第1話 偽りの仮面
私、夢前琴葉。白鷺高校に通う2年生。私は17歳にして、既に人生が辛い。運の良さだけで地元の進学校である白鷺に運良く入学できたものの、劣等街道を突っ走ってきた。周りのみんなが普通にできることが、私にはできない。成績も常に最下位、運動もできない、バイト先でも怒られてばかり。何の取り柄もないし、周りに迷惑をかけてばかりの人間だ。私は、そんな自分の生きる辛さを少しでも和らげるために定期的に自分を傷付けるのだった。
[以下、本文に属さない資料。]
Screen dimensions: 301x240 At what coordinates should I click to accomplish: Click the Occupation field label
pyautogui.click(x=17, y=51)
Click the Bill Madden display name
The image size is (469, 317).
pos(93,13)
ある日、私が学校に着いて教室に入ると、1人の生徒が目に映った。家にいたくないと感じた私は、その日早めに家を出たのである。星宮南は、腕のバンドを取って、自分の手首を見つめていた。そこに刻まれている無数の傷を見て、私は動揺した。星宮南と言えば、クラスのアイドル的存在。友達も多く、成績優秀、スポーツ万能、教師にも一目置かれている存在だ。そんな彼女には、悩みなどないかと思っていた。苦手なこともなく、プライベートも充実しているのだから。彼女は、気配を感じ取ったのか、急にバンドを再び手首に巻き、後ろを振り向いた。
「ねぇ、あなた、見たの?」
暫く沈黙してから、私は静かに呟いた。
「見てない…」
「その反応、見たよね?」
「見てないって。」
「誤魔化しても無駄よ。正直に答えなさい。見たの?」
「は、はい…」
彼女の詰問に観念する。
「このこと、クラスのみんなには絶対秘密よ。」
「うん。」
私はそう言って、彼女の目をじっと見つめる。
「あんた、何見てんのよ?」
「あの、その、親近感が湧いたなって思って…」
「はぁ。親近感?」
「うん。私、勉強も運動も駄目駄目だから何でもできる星宮さんが特別な存在だと思ってた。けど、そんな完全無欠の星宮さんにも悩みとかあるんだなって。」
「はぁ。一緒にしないでよね。あんたは、友だちいないじゃん。勉強もできないし、運動も駄目。努力もできない。周囲から優等生だと思われてるあたしとは根本的に違うの。」
「そんなに言わなくても良いじゃん。それに、無理して本当の自分を隠す必要もないじゃん。」
「じゃあ、あんたは今の自分に満足なわけ?勉強も運動もできず、駄目駄目な自分に。」
「それは…」
私が口ごもった丁度その時、教室の中に人が入ってきた。そこで、私たちは会話を辞めた。これが、私たちの最初の出会いだった。